Then, at seventeen I was fed a diet of World War 1. Spending a year in the company of Wilfred Owen, Siegfried Sassoon et al does funny things to you. It could desensitise you after a while. But it didn't me.

Like Anne, like Walter, I've a vivid imagination. I feel things. And to come back to Anne's world; safe, timeless little Avonlea, and find it drawn into time, (the introduction of a telephone in the fourth or fifth book in the series being the first clue to that) and more - to a time I grew to know so well, in so much horror and heartbreak - I hated Montgomery for wishing that onto Anne, my Anne.

And yet, it happened. Sweet, precocious, slightly annoying infants in the middle of the nineteenth century did grow up, have families, and have their families torn apart by war. They didn't deserve it. And no, they never would be the same again. No one who lived through those four years could possibly come through unchanged. Watching the BBC's recent My Family at War demonstrates that.

Rilla is a bittersweet book. It should find its way into the World War 1 canon, because it is such a detailed, poignant depiction of the effect of war on those who stayed behind. And for that I love it. But if I read it as the end of the story that began with a chapter entitled "Mrs Rachel Lynde is Surprised," I can barely recognise it. I can barely recognise myself. Reading Anne of Green Gables, I am an innocent little girl again, with a pigtail and, yes, even the straw hat, possibly not yet much troubled even by the bullies that were to sap my confidence for ten, twelve or more years. Reading Rilla, I am a literature student who has studied that module at A-Level. The A Level student devours Rilla. She always did have a bit of a dark side. The child is bewildered by it. I have yet to find a way to reconcile the two Katies, though I am the same person. I am yet to reconcile Anne of Green Gables to being the same series as Rilla of Ingleside.

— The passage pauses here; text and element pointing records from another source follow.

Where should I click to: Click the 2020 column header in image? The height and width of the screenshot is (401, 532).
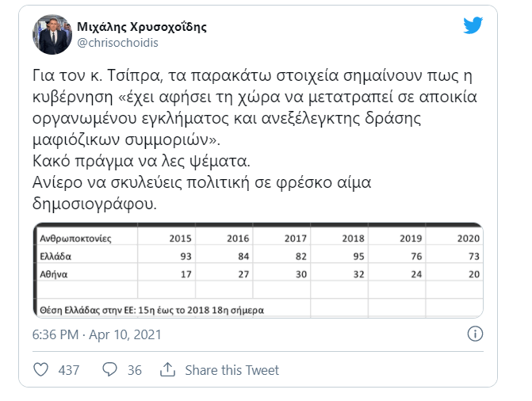click(x=469, y=239)
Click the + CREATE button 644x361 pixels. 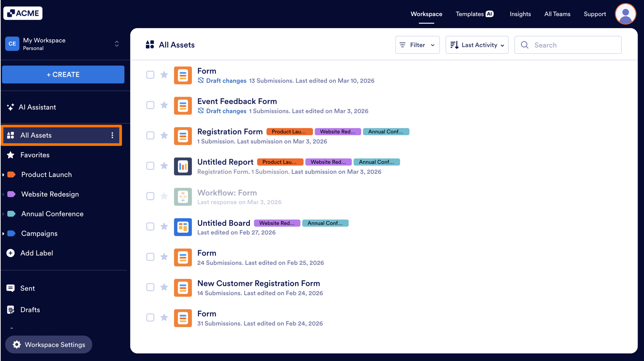(x=63, y=74)
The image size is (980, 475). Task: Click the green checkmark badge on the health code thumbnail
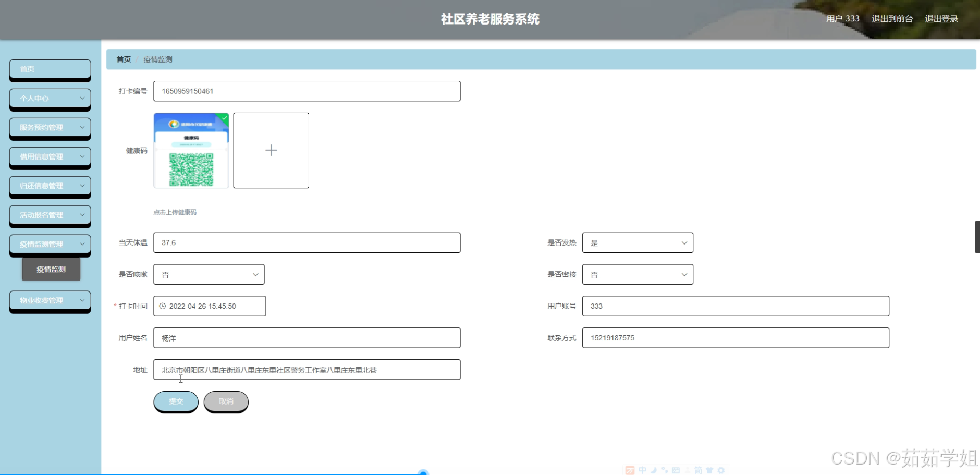[x=224, y=118]
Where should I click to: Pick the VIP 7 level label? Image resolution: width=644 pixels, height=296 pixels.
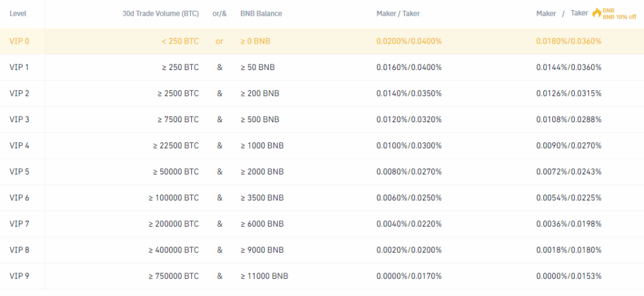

Wednesday, 15 October 2008

The Emily Series, L.M.Montgomery


A family friend once told me that her abiding memory of me was as a little, pigtailed girl wearing a straw hat and with her nose buried deep into the childhood classic Anne of Green Gables. The hat no longer fits, and pigtails are a thing of the past, but the Anne books are perhaps, of all the hundreds of books I have read in my lifetime, the novels which have influenced me the most; the redheaded heroine more of a kindred spirit than is perhaps natural for a character that has "no real existance." It would be only natural for me to open my book blog with a review of Anne of Green Gables, and a discussion of just why it is such an important book to me.

But I'm not going to. It's gone ten at night, too late to be able to do Anne Shirley justice, and too early for the magic to work that brings inspiration to life just at the time when I know I should be getting ready for bed. Instead I will write about one of Lucy Maud Montgomery's other heroines: Emily of New Moon. It is inevitable that there will be comparisons to the Green Gables series, but I hope you will forgive that.


I grew up with Anne Shirley since I was about seven, but had not heard of Emily Byrd Starr until a year or so ago. I stumbled across the first book in the series in a charity shop for the not-too-shabby price of 49p, and took it home.

The first thing that struck me about Emily was a peculiar phenomenon that she called "The Flash."

It always seemed to Emily, ever since she could remember, that she was very, very near to a world of wonderful beauty. Between it and herself hung only a thin curtain; she could never draw the curtain aside -- but sometimes, just for a moment, a wind fluttered it, and then it was as if she caught a glimpse of the enchanting realm beyond - only a glimpse - and heard a note of unearthly music [...] She could never recall it - never summon it - never pretend it; but the wonder of it stayed with her for days.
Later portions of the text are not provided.